— Легко, — сказал Мусагиров, хватая Докукина и поднося нож к его уху.
В этот момент в комнату заглянул охранник Киврина и доложил:
— Босс, там к вам, значит… Лаптев!
— Кто-о? — переспросил Киврин, а Муса даже выпустил Докукина. — Федор, что ли?
— Ага. Пришел, падла, с повинной. Говорит, что у него с вами есть о чем потереть. Говорит, что может помочь вернуть какие-то триста штук. Сказал, что вы знаете, о чем речь.
— Ну-ну, — удовлетворенно покивал Мандарин, — это лучше. Уже лучше. Пойдем-ка послушаем, Муса, чего нам принес Федор Николаич.
— С ним еще какая-то старуха, — добавил охранник. — Говорит, что она понадобится.
— Так веди их в дом, — скомандовал Киврин и, повернувшись к обмякшему, белому от ужаса Докукину, сказал почти мягко, этаким показательно-отеческим тоном:
— Повезло тебе, сынок. Думай. Хорошенько думай! Говорят, когда человека прижмет, он способен на что угодно. А ведь ты у нас гений, кажется? Вот и докажи это. Идем, Муса.

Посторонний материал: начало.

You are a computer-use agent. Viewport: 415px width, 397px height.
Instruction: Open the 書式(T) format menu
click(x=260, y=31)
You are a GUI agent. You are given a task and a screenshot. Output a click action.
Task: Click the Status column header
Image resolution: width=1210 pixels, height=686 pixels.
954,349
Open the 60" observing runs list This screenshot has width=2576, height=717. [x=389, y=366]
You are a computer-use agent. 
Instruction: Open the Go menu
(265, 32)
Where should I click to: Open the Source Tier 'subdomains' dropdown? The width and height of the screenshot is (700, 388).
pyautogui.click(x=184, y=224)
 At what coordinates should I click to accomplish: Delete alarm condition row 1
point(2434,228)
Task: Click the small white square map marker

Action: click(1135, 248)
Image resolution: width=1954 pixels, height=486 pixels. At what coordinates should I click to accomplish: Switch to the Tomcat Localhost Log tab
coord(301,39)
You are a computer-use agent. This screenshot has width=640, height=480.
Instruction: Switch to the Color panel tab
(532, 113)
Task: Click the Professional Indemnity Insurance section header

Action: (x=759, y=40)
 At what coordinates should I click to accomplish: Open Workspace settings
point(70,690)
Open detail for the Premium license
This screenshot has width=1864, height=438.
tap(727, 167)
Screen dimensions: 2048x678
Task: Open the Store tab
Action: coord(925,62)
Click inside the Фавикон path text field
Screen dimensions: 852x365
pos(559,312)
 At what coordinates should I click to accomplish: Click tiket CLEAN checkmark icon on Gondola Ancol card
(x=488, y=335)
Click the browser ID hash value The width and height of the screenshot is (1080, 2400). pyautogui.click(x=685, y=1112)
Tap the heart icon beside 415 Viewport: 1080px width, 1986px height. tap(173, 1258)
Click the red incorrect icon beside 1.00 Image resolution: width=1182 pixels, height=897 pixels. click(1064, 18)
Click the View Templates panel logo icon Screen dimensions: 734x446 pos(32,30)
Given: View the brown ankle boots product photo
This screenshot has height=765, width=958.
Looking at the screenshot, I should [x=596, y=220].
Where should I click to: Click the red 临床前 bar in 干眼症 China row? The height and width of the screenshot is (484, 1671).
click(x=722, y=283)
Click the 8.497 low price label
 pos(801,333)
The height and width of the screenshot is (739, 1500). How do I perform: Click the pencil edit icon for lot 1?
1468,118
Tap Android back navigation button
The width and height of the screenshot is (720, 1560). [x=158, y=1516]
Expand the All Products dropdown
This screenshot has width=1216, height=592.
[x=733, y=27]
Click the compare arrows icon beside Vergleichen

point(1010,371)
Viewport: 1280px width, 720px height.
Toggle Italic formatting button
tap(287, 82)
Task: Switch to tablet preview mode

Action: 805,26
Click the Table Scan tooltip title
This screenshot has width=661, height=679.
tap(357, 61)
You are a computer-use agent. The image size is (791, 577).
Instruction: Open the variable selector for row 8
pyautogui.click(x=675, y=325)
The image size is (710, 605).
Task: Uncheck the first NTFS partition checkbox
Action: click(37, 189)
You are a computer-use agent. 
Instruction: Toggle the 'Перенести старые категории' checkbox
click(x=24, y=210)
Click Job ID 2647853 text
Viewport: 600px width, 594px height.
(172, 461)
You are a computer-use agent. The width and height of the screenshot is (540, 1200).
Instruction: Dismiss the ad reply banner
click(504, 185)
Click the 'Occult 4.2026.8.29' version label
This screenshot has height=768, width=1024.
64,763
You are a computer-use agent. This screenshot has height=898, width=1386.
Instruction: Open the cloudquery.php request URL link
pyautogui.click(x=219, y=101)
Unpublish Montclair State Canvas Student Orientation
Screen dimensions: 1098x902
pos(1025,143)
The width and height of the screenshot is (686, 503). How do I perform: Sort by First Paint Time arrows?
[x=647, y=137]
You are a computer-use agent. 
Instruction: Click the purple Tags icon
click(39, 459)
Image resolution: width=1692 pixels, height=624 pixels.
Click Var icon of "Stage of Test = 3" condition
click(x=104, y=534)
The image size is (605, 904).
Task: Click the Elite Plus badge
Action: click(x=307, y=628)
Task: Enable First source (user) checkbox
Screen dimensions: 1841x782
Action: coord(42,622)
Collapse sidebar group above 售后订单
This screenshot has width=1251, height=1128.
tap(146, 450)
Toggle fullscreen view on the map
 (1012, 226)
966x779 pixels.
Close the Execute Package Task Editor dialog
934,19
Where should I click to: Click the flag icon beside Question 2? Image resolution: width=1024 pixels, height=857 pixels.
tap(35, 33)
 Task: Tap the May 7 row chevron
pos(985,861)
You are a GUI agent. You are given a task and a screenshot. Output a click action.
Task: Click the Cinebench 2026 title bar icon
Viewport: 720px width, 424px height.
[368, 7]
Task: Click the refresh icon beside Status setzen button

В гостиной Киврина ждали Федор Николаевич, бледный, прямой, глядящий прямо перед собой, и женщина в возрасте в болоньевой курточке, с выбивающимися из-под вязаного берета подкрашенными хной волосами, в которых сильно просвечивалась седина. Из-под доходящего чуть ниже колен старого синего платья виднелись кривоватые, изуродованные варикозом синеватые ноги, вызывающие неуловимую ассоциацию с лежалыми куриными окорочками. Киврин поморщился и без предисловий гаркнул:
— Сам пришел? Молодец. Может, я тебя за это и помилую, Федя. А это что за старая кикимора?
— Это не кимимора, — тихо сказал Федор Николаевич, — это двоюродная тетка Докукина. Кстати, она хорошо знает Охотникову и она видела ее на тарасовском вокзале сегодня днем. Я сразу понял, какая удача к нам в руки плывет, вот, решил исправить свои ошибки… пришел к вам.
— М-да? А как со старухой срастился? Ты же только сегодня из Москвы должен был приехать. Как от меня сбежал…
— Так я тоже ее на вокзале встретил. Она меня и спрашивает: «А ты, Федор Николаевич, что, вместе с Женей ехал?» Тарасов — большая деревня, друг друга многие знают, и вот докукинская родственница уже знает, что я Женю нанимал.
— Тетка, говоришь? Муса, есть у Докукина тетка-то?
Тот кивнул.
— Ну что же, пока складно, — сказал Киврин. — А что ты-то, Федор Николаевич, речь держишь. Пусть она сама скажет. Ведь вроде про деньги, которые у меня сперли, речь шла. Ну, говори, бабуля, не телись.
— Да я, сынок, видела Женю сегодня на вокзале, — полился скрипучий старушечий голос, — она, значит, странная какая-то была. Я с ней поздоровалась, а она и мимо. В руках у ней пакет был, да он, видно, надорвался, а оттуда вывалился чемоданчик. Вот Федор Николаевич говорит, что какой-то важный это чемоданчик.